How do I grow ‘Solar Fire’ tomatoes?
Are Solar Fire tomato plants determinate or indeterminate?
Are Solar Fire tomato plants resistant to disease?
Solar Fire is resistant to Verticillium and Fusarium wilt and to gray leaf spot.
Solar Fire is a hybrid tomato plant.
Not to be confused with the beefsteak heirloom variety ‘Solar Flare’, ‘Solar Fire’ is a hybrid tomato variety with a determinate growth habit.
Solar Fire tomato plants, and indeed tomatoes, grow well in high summertime heat – heat that would be enough to stop other tomato varieties from even setting fruit.
In wet climes, Solar Fire tomatoes are resistant to cracking. Thus, Solar Fire tomatoes are an excellent variety for the gardener who resides in hot, humid areas that are wet.
Solar Fire disease resistance: These tomato plants are resistant to the two main wilting diseases: Verticillium and Fusarium. They’re also resistant to gray leaf spot.
In Zones 3 through 14 they grow to 5 feet in height. The fruit, which on average weighs around 8 ounces is generally medium-sized.
Solar Fire tomato plants can be planted either in springtime or in the summer months. Typically, from the time of transplanting you’ll be enjoying your first tomato harvest around 70-75 days later.
How to Grow ‘Solar Fire’ Tomato Plants
Dig your compost into the first 8 inches of soil prior to planting your tomato plants.
As is the case with all tomato plants, Solar Fire prefers the soil to be slightly acidic or neutral – around pH 6.5-7.0. If your soil is on the alkaline side, add peat moss (much preferably a peat moss that comes from a renewable source). If your soil is very alkaline dig in some lime.
Any soil amendments should be added in advance of planting your tomatoes so they have time to fully incorporate – ideally in late fall or early spring.
You can also add your fertilizer at the same time as you’re making other soil amendments. This is in addition to fertilizing at the planting stage.
Look for a fertilizer with an N-P-K (nitrogen-phosphorus-potassium) ratio of 6-24-24. The lower nitrogen ratio means your tomato plants will not be encouraged to grow too large at the expense of the root system and, of course, your tomatoes. For every 50 square feet of soil, add 1 lb of fertilizer.
2. Make sure you plant your Solar Fire tomato plants in full sun.
The soil temperature should already be above 50 degrees F when you transplant. You can either stake your tomato plants or utilize a cage.

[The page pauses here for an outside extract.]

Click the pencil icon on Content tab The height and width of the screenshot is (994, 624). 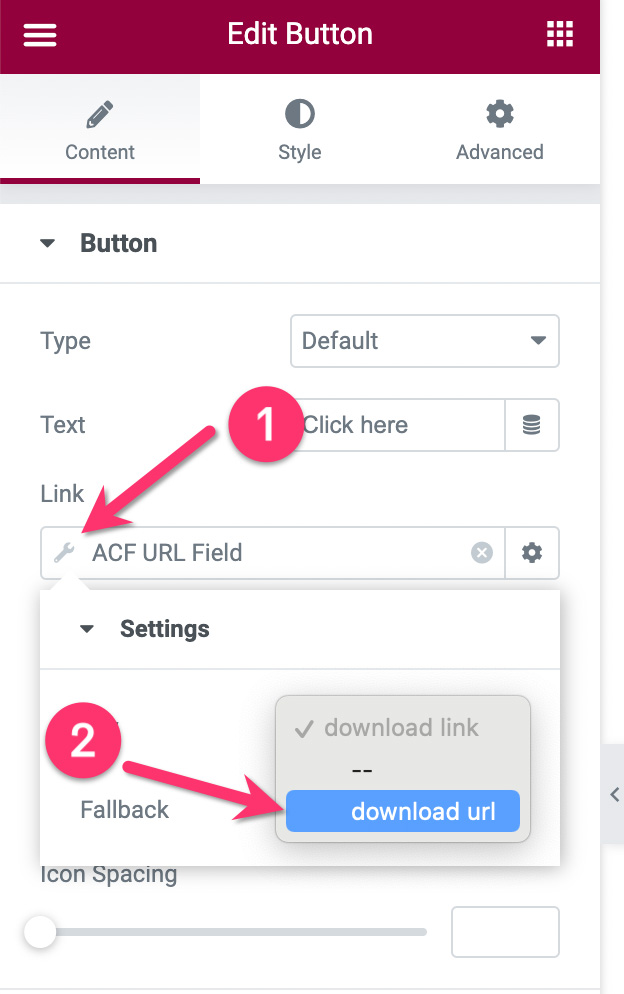point(100,115)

3. Use a starter tomato fertilizer to add to each individual tomato plant when planting.
Follow the instructions on the label.
It’s best not to presume that by adding additional fertilizer your plants and fruit will be all the better for it. This is not the case. So, as mentioned, stick to the label instructions provided by the manufacturer since the fertilizer has already been tested, over and over again, for best results.
4. Depending on the prevailing weather conditions, on average, you’ll want to water your tomato plants with a couple of inches of water each week.
If there’s any sign that the leaves are wilting (going soft and floppy), particularly so the lower leaves, chances are that your plants require additional water.
Water your tomato plants during the morning hours. Add water around the base of the plant and not over the leaves. Try to prevent splash-back when you water the base of each plant. Splash-back encourages fungal disease.
Add mulch around the base of each plant to a depth of between 2 and 4 inches. This will help to retain soil moisture. Ideally, you want to keep the mulch away from the stem of the plant but this is not always possible.
5. Mulching, besides helping to retain soil moisture, also helps to suppress weed growth.
If weeds do appear, you’ll want to pull them out as weeds compete for moisture and for soil-based nutrition. Plus, weeds can harbor pests and diseases and those pests and diseases can spread to your tomato plants.
What are Solar Fire Tomatoes Good for in the Kitchen?
Sweet and packed full of flavor Solar Fire tomatoes are ideal for slicing. Add to your sandwiches, to salads, or eat them fresh off the bush.